Mas, nem deu tempo de elogiar seus dreads - no estilo! -, pois, ao efetuar a operação para pagar umas poucas coisinhas, a máquina não aceitou a operação por aproximação remota, como tenho utilizado bastante, evitando, assim, mais um item em contato com outras superfícies.
Tentando, outra vez, aproximar o cartão da maquininha, a mocinha me disse que não tinha aquela função.
Em tempos de corona, o melhor é evitar o contato. Mas, fazer o quê?!
Inseri direitinho, mas, logo veio, novamente, a fatídica
CARTÃO INVÁLIDO
Como assim?! Eu tinha acabado de sair do Lancheiro, ali de frente, com uma pizza de 45 cm dentre outras compras para aquela sexta feira, início de um fds especial, e eu paguei, direitinho, por aproximação remota, com aquele mesmo cartão!
Eu tinha que levar aquelas compras, pois, além das miniaturas de carrinhos para o José e o Davi. ainda havia as barras de chocolate.
Não é preciso ser um Chicago Boy, da equipe econômica, pra saber da recessão - não é só na Cesta Básica do brasileiro e no selfie service que tá faltando o arroz: no PF e na marmita o nosso preferido tá bem mais escuro.
Não tá fácil pra ninguém: pra gente, pra mocinha do caixa, pro Vin Diesel...
Mas, diante do isolamento social de mais de sete meses, aqueles itens também se revestiam de grande necessidade: hot whells utilitários e Garoto meio amargo. Afinal, depois de tanto tempo afastados, às vésperas do dia das crianças, finalmente, os primos iriam se encontrar e passar três dias juntinhos lá em casa.

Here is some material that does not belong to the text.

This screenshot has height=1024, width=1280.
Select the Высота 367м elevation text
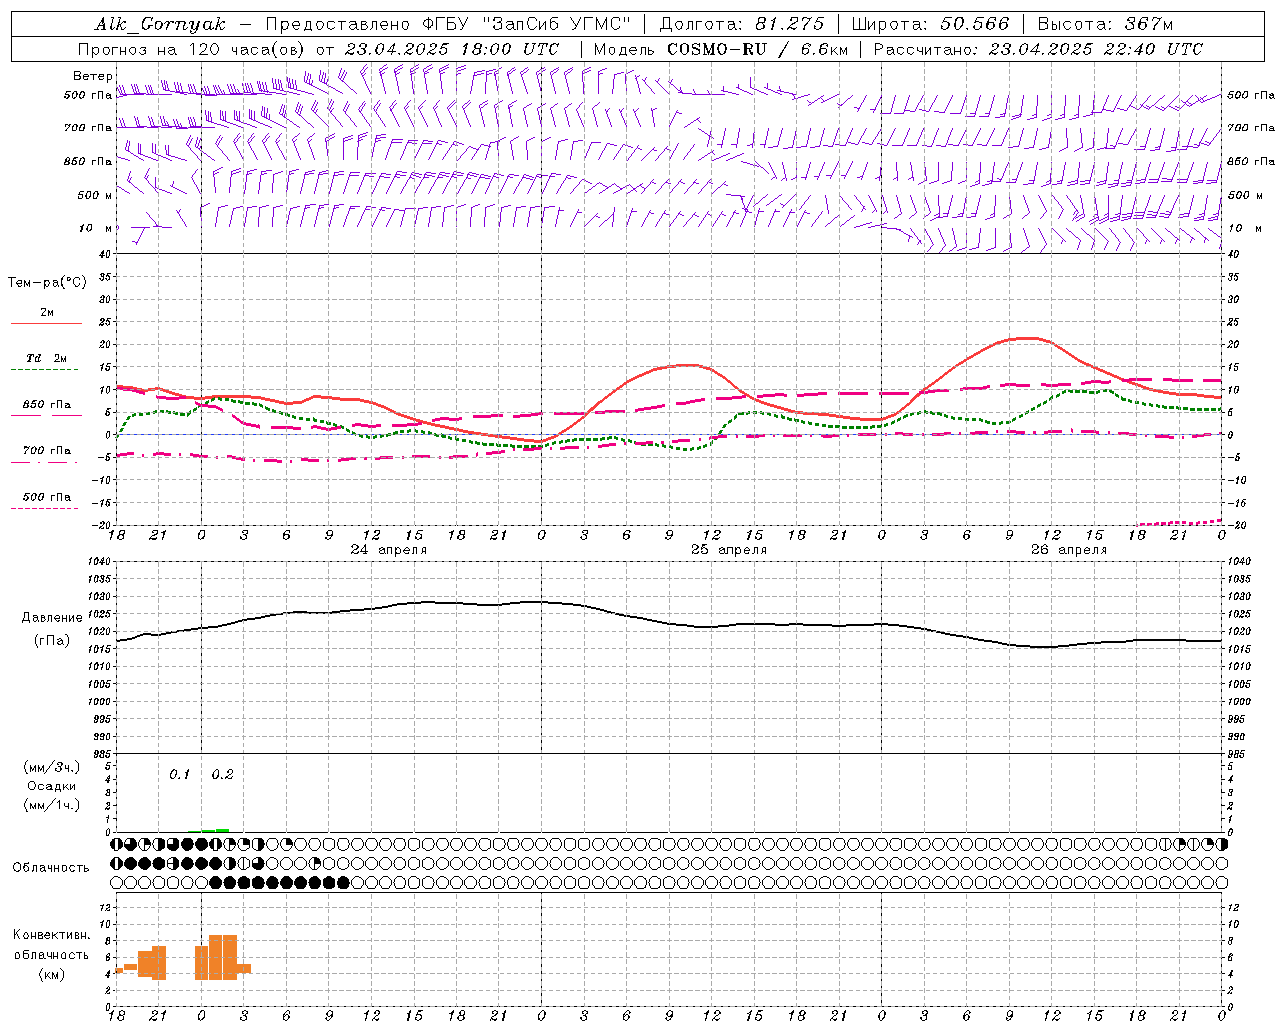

Não se tratava de uma simples black friday, mas como tentativa extrema, então, ao reiniciar a máquina, inseri o bendito e...
CARTÃO INVÁLIDO
Tirei da máquina e tratei de limpá-lo na minha camisa, como todo brasileiro esperto que sabe de tudo, desde os atributos milagrosos da cloroquina, passando pelos efeitos imediatos do canela de velho, passando pelos microchips e acidez do café.
Mas, claro que a sabedoria compartilhada vai além do que se sabe: o cartão poderia estar com a sua tarja desmagnetizada e, passando num tecido, poderia resolver.
CARTÃO INVÁLIDO
A mocinha tinha mais experiência. E sabedoria.
Olhando nos meus olhos, amigável e tranquilamente, com um tímido sorriso naquele rosto de linda cabeleira, a mocinha dos dreads falou delicadamente,
Limpa o cartão no seu cabelo e insere novamente. Costuma funcionar, disse, com sua voz de ébano da Jamaica.
Quisera ter as pantomimas do maravilhoso lord vagabundo para demonstrar minha incapacidade em realizar a proeza. Mas, me esforçando para não deixá-la sem graça ao perceber o que tinha escapado ao seu olhar, meu riso acompanhado pelo piscar de olhos foi o silêncio que faltava para preencher o momento até que, recomposta, me pediu dirigir-me a outro caixa.